Review: Sanshiro Sugata (1943)

I’ve been a huge fan of Akira Kurosawa’s work for a while now, since devouring his samurai films (The Seven Samurai, Yojimbo, Sanjuro and others), then moving on to his later work — in particular, the stunning Ran and Kagemusha. Every one has been an excellent film, on all counts: cinematography, writing, acting and direction. Throne of Blood, as well, has some of the most wonderful black and white cinematography I’ve ever seen. So, I like the man.
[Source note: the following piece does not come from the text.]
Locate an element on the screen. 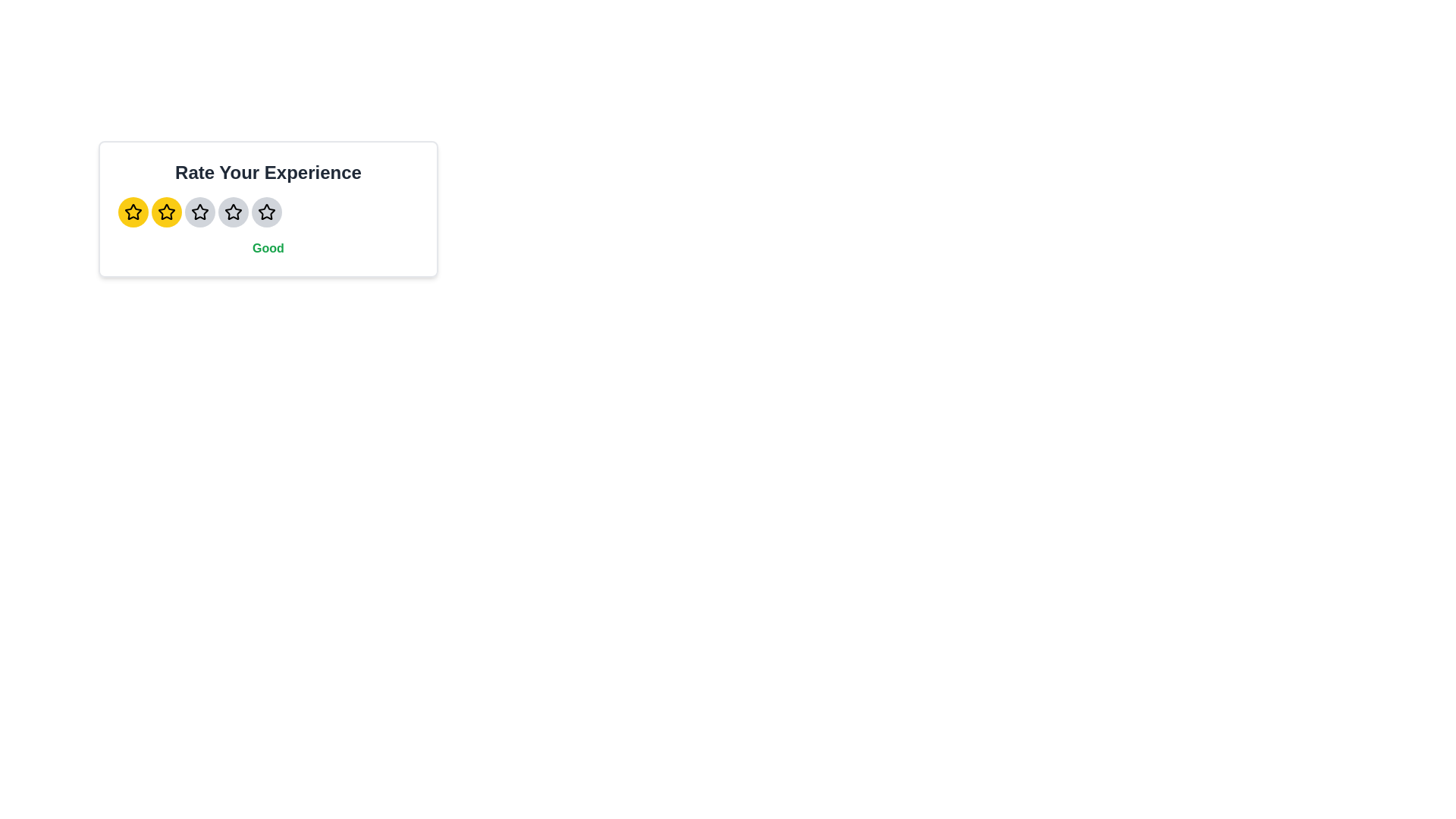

This film, Sanshiro Sugata (sometimes called Judo Saga in the West), is the first film where he’s credited as director, and you can clearly see the beginnings of the precision, style and eye for composition that made him so celebrated a director later on.

The story’s a very simple, almost minimalist one. It’s 1882, in Japan. Sanshiro Sugata (Susumu Fujita) is a young man seeking training in the martial arts — he’s big, but wide-eyed and untrained. He seeks out some jujitsu masters, only to be swept along as they go to challenge an upstart who’s threatening their appointment as police trainers. This upstart, Shogoro Yano (Denjiro Okochi), is a master of the new art of judo, which is looked upon with derision (and a touch of fear) by the established jujitsu schools. Sanshiro looks on in wonder as Yano rather effortlessly throws each of the jujitsu masters into a river, and at once decides to become Yano’s pupil and learn judo.
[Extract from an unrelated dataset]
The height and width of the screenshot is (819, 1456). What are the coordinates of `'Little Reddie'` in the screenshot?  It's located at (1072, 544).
Sanshiro becomes very talented and strong, but he lacks discipline and restraint, getting into fights once he’s learnt some tricks and generally misbehaving. Schoolchildren make up songs about him ("Don’t touch Sanshiro!") Yano takes him to task, and Sanshiro, dismayed, jumps into a pond, where he stays for a day and a night until he’s attained some self-realisation.

The judo and jujitsu schools continue to wrangle, and now that he’s trained, Sanshiro is drawn into the thick of it. He must face a series of matches against jujitsu masters and the lean, dangerous Gennosuke Higaki (Ryunosuke Tsukigata), a highly experienced and thoroughly malaevolent fighter.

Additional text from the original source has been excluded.